* About this exercise *
Please set down the whole listing again, precisely.

* Material supplied *
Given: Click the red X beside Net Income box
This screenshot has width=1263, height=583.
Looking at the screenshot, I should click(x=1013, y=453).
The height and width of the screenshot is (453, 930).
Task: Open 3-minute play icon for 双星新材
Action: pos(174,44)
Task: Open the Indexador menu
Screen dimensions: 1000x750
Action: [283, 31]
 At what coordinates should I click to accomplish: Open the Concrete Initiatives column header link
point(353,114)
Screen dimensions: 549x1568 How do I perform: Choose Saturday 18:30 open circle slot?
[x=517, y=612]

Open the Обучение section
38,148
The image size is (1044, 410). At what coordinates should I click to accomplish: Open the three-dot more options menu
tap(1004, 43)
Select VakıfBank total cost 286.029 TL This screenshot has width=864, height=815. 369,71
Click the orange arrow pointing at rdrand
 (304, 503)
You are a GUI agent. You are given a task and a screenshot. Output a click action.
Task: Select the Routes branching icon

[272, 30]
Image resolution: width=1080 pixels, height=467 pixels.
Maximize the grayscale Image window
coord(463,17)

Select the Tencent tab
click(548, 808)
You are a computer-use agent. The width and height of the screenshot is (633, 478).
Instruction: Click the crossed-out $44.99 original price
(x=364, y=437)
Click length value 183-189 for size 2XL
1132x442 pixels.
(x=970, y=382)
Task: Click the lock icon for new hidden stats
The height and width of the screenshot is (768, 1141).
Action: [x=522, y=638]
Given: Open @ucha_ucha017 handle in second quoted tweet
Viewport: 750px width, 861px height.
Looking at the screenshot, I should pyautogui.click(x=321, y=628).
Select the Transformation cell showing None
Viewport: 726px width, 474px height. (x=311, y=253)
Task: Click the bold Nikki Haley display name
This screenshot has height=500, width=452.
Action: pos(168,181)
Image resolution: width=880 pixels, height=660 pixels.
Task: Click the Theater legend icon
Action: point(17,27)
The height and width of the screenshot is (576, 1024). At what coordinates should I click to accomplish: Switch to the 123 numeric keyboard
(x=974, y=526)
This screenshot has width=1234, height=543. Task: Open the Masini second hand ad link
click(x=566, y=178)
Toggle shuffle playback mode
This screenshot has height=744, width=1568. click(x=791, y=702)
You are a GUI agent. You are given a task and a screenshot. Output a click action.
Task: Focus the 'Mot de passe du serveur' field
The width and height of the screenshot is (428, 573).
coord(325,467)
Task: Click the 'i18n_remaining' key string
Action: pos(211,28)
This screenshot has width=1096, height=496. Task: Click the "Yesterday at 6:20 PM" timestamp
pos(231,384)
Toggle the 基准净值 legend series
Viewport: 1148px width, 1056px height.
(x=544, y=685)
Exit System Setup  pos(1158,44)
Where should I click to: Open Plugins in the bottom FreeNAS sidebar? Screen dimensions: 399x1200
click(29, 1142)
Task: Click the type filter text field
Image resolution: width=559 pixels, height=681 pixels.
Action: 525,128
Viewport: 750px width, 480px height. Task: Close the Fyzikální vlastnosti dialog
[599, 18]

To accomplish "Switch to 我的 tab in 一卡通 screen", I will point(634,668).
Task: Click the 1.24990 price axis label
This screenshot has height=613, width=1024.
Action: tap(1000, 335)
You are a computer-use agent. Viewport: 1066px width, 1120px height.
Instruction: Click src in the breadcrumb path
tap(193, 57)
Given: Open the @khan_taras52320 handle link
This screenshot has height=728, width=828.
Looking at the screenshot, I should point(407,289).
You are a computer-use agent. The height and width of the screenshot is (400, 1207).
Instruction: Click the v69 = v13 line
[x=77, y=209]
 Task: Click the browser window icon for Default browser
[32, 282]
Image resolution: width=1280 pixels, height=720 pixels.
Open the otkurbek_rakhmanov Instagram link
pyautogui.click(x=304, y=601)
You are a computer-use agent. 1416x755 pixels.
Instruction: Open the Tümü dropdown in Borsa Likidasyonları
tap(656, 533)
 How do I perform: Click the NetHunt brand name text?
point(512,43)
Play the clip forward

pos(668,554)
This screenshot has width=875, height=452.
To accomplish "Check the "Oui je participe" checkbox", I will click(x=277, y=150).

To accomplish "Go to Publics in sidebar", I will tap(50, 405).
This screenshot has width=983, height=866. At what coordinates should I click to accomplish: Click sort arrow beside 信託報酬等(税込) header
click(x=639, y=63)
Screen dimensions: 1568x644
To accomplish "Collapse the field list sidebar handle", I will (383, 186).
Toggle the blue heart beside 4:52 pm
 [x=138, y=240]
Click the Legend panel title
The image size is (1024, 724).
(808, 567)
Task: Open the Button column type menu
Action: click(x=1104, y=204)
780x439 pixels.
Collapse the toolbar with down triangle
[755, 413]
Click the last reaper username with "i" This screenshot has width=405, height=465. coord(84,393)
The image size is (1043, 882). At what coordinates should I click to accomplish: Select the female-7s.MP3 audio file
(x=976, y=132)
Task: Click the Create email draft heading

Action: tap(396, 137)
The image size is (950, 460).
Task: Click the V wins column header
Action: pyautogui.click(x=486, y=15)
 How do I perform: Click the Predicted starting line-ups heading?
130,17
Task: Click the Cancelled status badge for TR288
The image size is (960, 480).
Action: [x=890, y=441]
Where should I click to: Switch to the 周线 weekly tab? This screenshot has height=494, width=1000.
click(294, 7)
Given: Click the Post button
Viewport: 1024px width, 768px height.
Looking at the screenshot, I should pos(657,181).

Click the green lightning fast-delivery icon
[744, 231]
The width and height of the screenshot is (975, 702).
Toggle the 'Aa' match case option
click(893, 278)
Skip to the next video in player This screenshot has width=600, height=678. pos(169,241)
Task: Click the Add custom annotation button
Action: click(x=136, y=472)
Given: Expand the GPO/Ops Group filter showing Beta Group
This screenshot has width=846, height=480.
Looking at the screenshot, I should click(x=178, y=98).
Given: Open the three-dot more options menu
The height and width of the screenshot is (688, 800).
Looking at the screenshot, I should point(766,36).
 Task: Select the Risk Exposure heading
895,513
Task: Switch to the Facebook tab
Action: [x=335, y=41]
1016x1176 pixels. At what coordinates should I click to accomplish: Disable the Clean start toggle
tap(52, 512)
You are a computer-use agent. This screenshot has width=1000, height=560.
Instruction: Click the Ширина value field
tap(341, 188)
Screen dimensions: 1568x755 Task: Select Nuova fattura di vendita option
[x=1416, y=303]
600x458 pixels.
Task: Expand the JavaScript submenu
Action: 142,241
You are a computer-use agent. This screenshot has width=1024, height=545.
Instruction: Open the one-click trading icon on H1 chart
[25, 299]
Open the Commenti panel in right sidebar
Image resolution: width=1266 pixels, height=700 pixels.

* Result *
Given: Click the red X beside Net Income box
This screenshot has width=1263, height=583.
Looking at the screenshot, I should click(x=1013, y=453).
The height and width of the screenshot is (453, 930).
Task: Open 3-minute play icon for 双星新材
Action: pos(174,44)
Task: Open the Indexador menu
Screen dimensions: 1000x750
Action: [283, 31]
 At what coordinates should I click to accomplish: Open the Concrete Initiatives column header link
point(353,114)
Screen dimensions: 549x1568 How do I perform: Choose Saturday 18:30 open circle slot?
[x=517, y=612]

Open the Обучение section
38,148
The image size is (1044, 410). At what coordinates should I click to accomplish: Open the three-dot more options menu
tap(1004, 43)
Select VakıfBank total cost 286.029 TL This screenshot has width=864, height=815. 369,71
Click the orange arrow pointing at rdrand
 (304, 503)
You are a GUI agent. You are given a task and a screenshot. Output a click action.
Task: Select the Routes branching icon

[272, 30]
Image resolution: width=1080 pixels, height=467 pixels.
Maximize the grayscale Image window
coord(463,17)

Select the Tencent tab
click(548, 808)
You are a computer-use agent. The width and height of the screenshot is (633, 478).
Instruction: Click the crossed-out $44.99 original price
(x=364, y=437)
Click length value 183-189 for size 2XL
1132x442 pixels.
(x=970, y=382)
Task: Click the lock icon for new hidden stats
The height and width of the screenshot is (768, 1141).
Action: [x=522, y=638]
Given: Open @ucha_ucha017 handle in second quoted tweet
Viewport: 750px width, 861px height.
Looking at the screenshot, I should pyautogui.click(x=321, y=628).
Select the Transformation cell showing None
Viewport: 726px width, 474px height. (x=311, y=253)
Task: Click the bold Nikki Haley display name
This screenshot has height=500, width=452.
Action: pos(168,181)
Image resolution: width=880 pixels, height=660 pixels.
Task: Click the Theater legend icon
Action: point(17,27)
The height and width of the screenshot is (576, 1024). At what coordinates should I click to accomplish: Switch to the 123 numeric keyboard
(x=974, y=526)
This screenshot has width=1234, height=543. Task: Open the Masini second hand ad link
click(x=566, y=178)
Toggle shuffle playback mode
This screenshot has height=744, width=1568. click(x=791, y=702)
You are a GUI agent. You are given a task and a screenshot. Output a click action.
Task: Focus the 'Mot de passe du serveur' field
The width and height of the screenshot is (428, 573).
coord(325,467)
Task: Click the 'i18n_remaining' key string
Action: pos(211,28)
This screenshot has width=1096, height=496. Task: Click the "Yesterday at 6:20 PM" timestamp
pos(231,384)
Toggle the 基准净值 legend series
Viewport: 1148px width, 1056px height.
(x=544, y=685)
Exit System Setup  pos(1158,44)
Where should I click to: Open Plugins in the bottom FreeNAS sidebar? Screen dimensions: 399x1200
click(29, 1142)
Task: Click the type filter text field
Image resolution: width=559 pixels, height=681 pixels.
Action: 525,128
Viewport: 750px width, 480px height. Task: Close the Fyzikální vlastnosti dialog
[599, 18]

To accomplish "Switch to 我的 tab in 一卡通 screen", I will point(634,668).
Task: Click the 1.24990 price axis label
This screenshot has height=613, width=1024.
Action: tap(1000, 335)
You are a computer-use agent. Viewport: 1066px width, 1120px height.
Instruction: Click src in the breadcrumb path
tap(193, 57)
Given: Open the @khan_taras52320 handle link
This screenshot has height=728, width=828.
Looking at the screenshot, I should point(407,289).
You are a computer-use agent. The height and width of the screenshot is (400, 1207).
Instruction: Click the v69 = v13 line
[x=77, y=209]
 Task: Click the browser window icon for Default browser
[32, 282]
Image resolution: width=1280 pixels, height=720 pixels.
Open the otkurbek_rakhmanov Instagram link
pyautogui.click(x=304, y=601)
You are a computer-use agent. 1416x755 pixels.
Instruction: Open the Tümü dropdown in Borsa Likidasyonları
tap(656, 533)
 How do I perform: Click the NetHunt brand name text?
point(512,43)
Play the clip forward

pos(668,554)
This screenshot has width=875, height=452.
To accomplish "Check the "Oui je participe" checkbox", I will click(x=277, y=150).

To accomplish "Go to Publics in sidebar", I will tap(50, 405).
This screenshot has width=983, height=866. At what coordinates should I click to accomplish: Click sort arrow beside 信託報酬等(税込) header
click(x=639, y=63)
Screen dimensions: 1568x644
To accomplish "Collapse the field list sidebar handle", I will (383, 186).
Toggle the blue heart beside 4:52 pm
 [x=138, y=240]
Click the Legend panel title
The image size is (1024, 724).
(808, 567)
Task: Open the Button column type menu
Action: click(x=1104, y=204)
780x439 pixels.
Collapse the toolbar with down triangle
[755, 413]
Click the last reaper username with "i" This screenshot has width=405, height=465. coord(84,393)
The image size is (1043, 882). At what coordinates should I click to accomplish: Select the female-7s.MP3 audio file
(x=976, y=132)
Task: Click the Create email draft heading

Action: tap(396, 137)
The image size is (950, 460).
Task: Click the V wins column header
Action: pyautogui.click(x=486, y=15)
 How do I perform: Click the Predicted starting line-ups heading?
130,17
Task: Click the Cancelled status badge for TR288
The image size is (960, 480).
Action: [x=890, y=441]
Where should I click to: Switch to the 周线 weekly tab? This screenshot has height=494, width=1000.
click(294, 7)
Given: Click the Post button
Viewport: 1024px width, 768px height.
Looking at the screenshot, I should pos(657,181).

Click the green lightning fast-delivery icon
[744, 231]
The width and height of the screenshot is (975, 702).
Toggle the 'Aa' match case option
click(893, 278)
Skip to the next video in player This screenshot has width=600, height=678. pos(169,241)
Task: Click the Add custom annotation button
Action: click(x=136, y=472)
Given: Expand the GPO/Ops Group filter showing Beta Group
This screenshot has width=846, height=480.
Looking at the screenshot, I should click(x=178, y=98).
Given: Open the three-dot more options menu
The height and width of the screenshot is (688, 800).
Looking at the screenshot, I should point(766,36).
 Task: Select the Risk Exposure heading
895,513
Task: Switch to the Facebook tab
Action: [x=335, y=41]
1016x1176 pixels. At what coordinates should I click to accomplish: Disable the Clean start toggle
tap(52, 512)
You are a computer-use agent. This screenshot has width=1000, height=560.
Instruction: Click the Ширина value field
tap(341, 188)
Screen dimensions: 1568x755 Task: Select Nuova fattura di vendita option
[x=1416, y=303]
600x458 pixels.
Task: Expand the JavaScript submenu
Action: 142,241
You are a computer-use agent. This screenshot has width=1024, height=545.
Instruction: Open the one-click trading icon on H1 chart
[25, 299]
Open the Commenti panel in right sidebar
Image resolution: width=1266 pixels, height=700 pixels.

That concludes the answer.